What lines in the records below contain the string "agent"? Copy every one.

▶ Given data
/---

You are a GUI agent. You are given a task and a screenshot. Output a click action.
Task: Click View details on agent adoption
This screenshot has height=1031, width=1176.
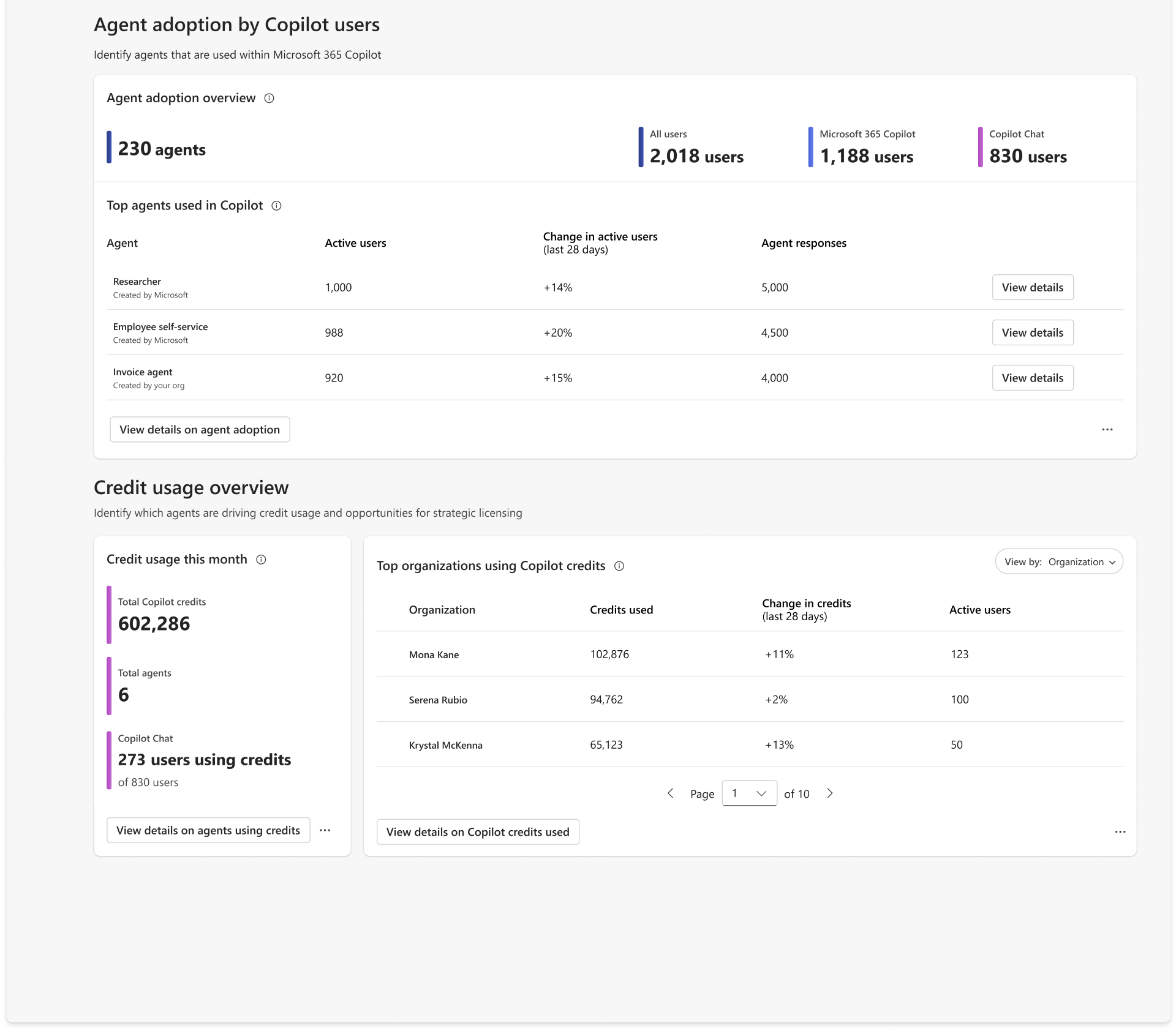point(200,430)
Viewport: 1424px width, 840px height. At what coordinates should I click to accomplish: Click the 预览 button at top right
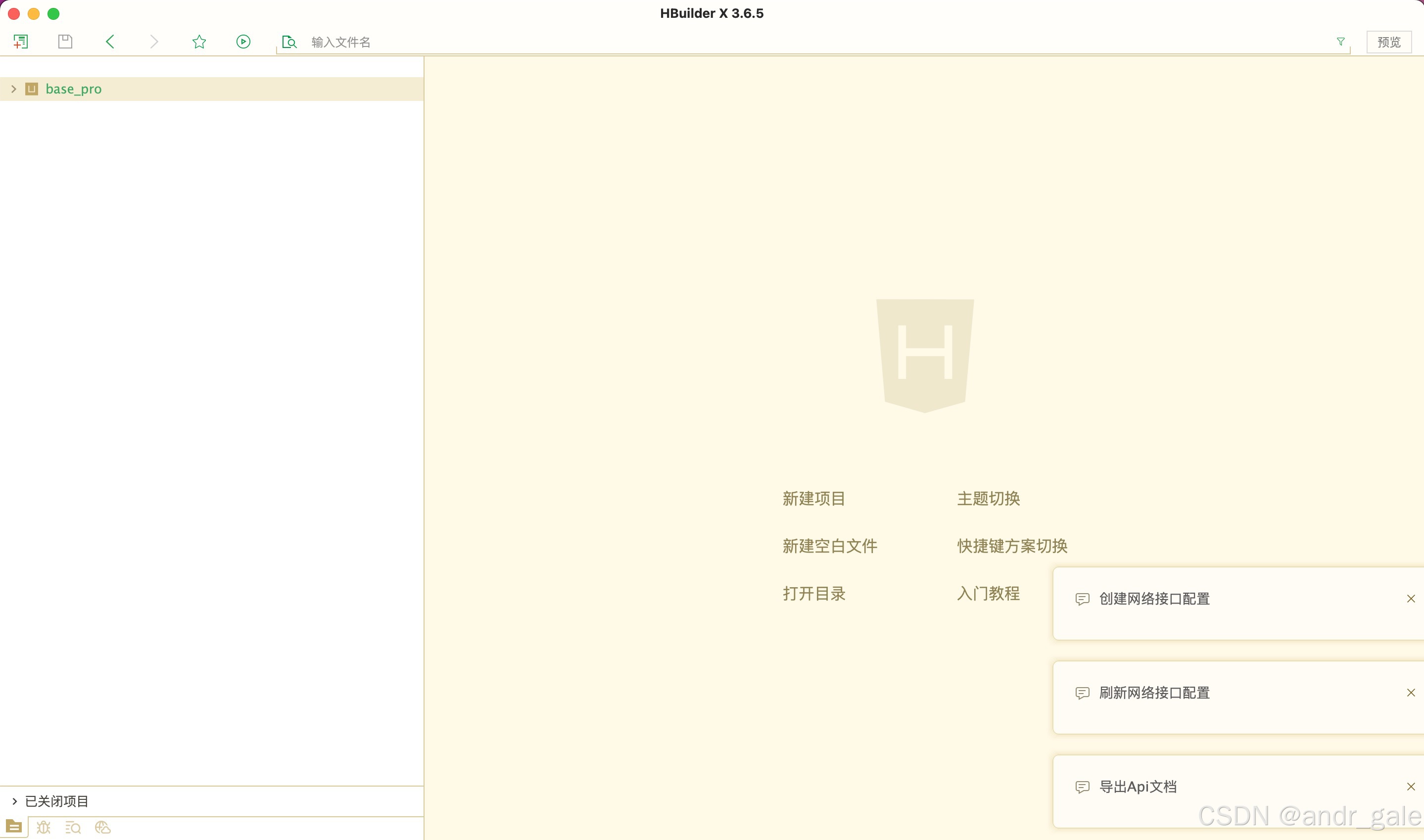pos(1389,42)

\---

▶ Solution
You are a GUI agent. You are given a task and a screenshot. Output a click action.
Task: Click View details on agent adoption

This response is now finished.